* 課題項目 1:
Playwrightの解説文のコード例で呼び出されている関数とメソッドの名前を、登場順にすべて書き出すこと。
* 課題項目 2:
Playwrightの解説文を、最後の文の次から書き継ぐこと。

* 学習テキスト:

►

またPlaywrightでは、公式の記事通り、ユーザー操作に待機機能や自動リトライ機能が含まれ、操作を実行できなかった場合、テスト実行時間最大まで待機や繰り返し操作が行われます。
そこでテストシナリオに、テストが正常に完了する最小時間を設定します。
テストレポートの出力形式の調整とテストシナリオとテストケースを分離にコード例を示しました。
テストステップに説明を付記
Playwrightによるテスト実行結果は、以下の図の通り、ステップがコードで表示されます。
テスト失敗時には、失敗した画面やユーザー操作を特定し、プロダクトの改修かテストケースの修正が必要となります。
しかし上図では、コードが表示されているため、失敗箇所の特定が困難です。
そこで、テストケースに記述するステップにtest.step
関数を追加することで、以下の図の通り、テスト結果の可読性が高くなります。
以下にソースコード例を示します。
src/sample_product/tests/gotoTopPage.ts
/**
* Playwrightのトップページに移動します
* @param page PlaywrightのPageオブジェクト
*/
export async function gotoTopPage(page: Page): Promise<void> {
/**
* test.step関数を利用して、コードが行っている操作内容を説明します
*/
await test.step('トップページを表示', async (): Promise<void> => {
await page.goto(getPage());
await expect(page.getByRole('heading', {
name: 'Playwright enables reliable end-to-end testing for modern web apps.',
exact: true
})).toBeVisible();
});
}
テストステップで無駄となる操作を削減
Playwrightは、テストシナリオ毎に実行時間を最適化でもお伝えした通り、ユーザー操作にリトライ機能が備わっています。

◄

* 利用可能なデータ:
►

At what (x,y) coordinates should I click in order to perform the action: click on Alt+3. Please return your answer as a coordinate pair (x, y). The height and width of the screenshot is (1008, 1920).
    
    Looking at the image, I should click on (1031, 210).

◄

* 課題の解答 1:
test.step、page.goto、getPage、expect、page.getByRole、toBeVisible

* 課題の解答 2:
ユーザー操作は、HTML要素が見当たらない場合でも、繰り返し要素を探し操作を試みようとします。
そこで、公式でも紹介されている通り、アサーションでHTML要素があることを確認してから、ユーザー操作を行うと実行時間を最小化できます。
searchPage.ts
のclickSearchField
メソッドに、ソースコード例を示しました。
テストコードの柔軟化
HTML要素をCSSセレクタやXPathで指定すると、プロダクトのHTML構成が変更となった場合、Playwrightのソースコードも合わせて修正の可能性が高くなります。
そこで、公式が推奨する、Locators
を利用しましょう。
プロダクトの仕様変更で画面に改修が入った場合でも、変更を最小限に抑えられる可能性が高くなります。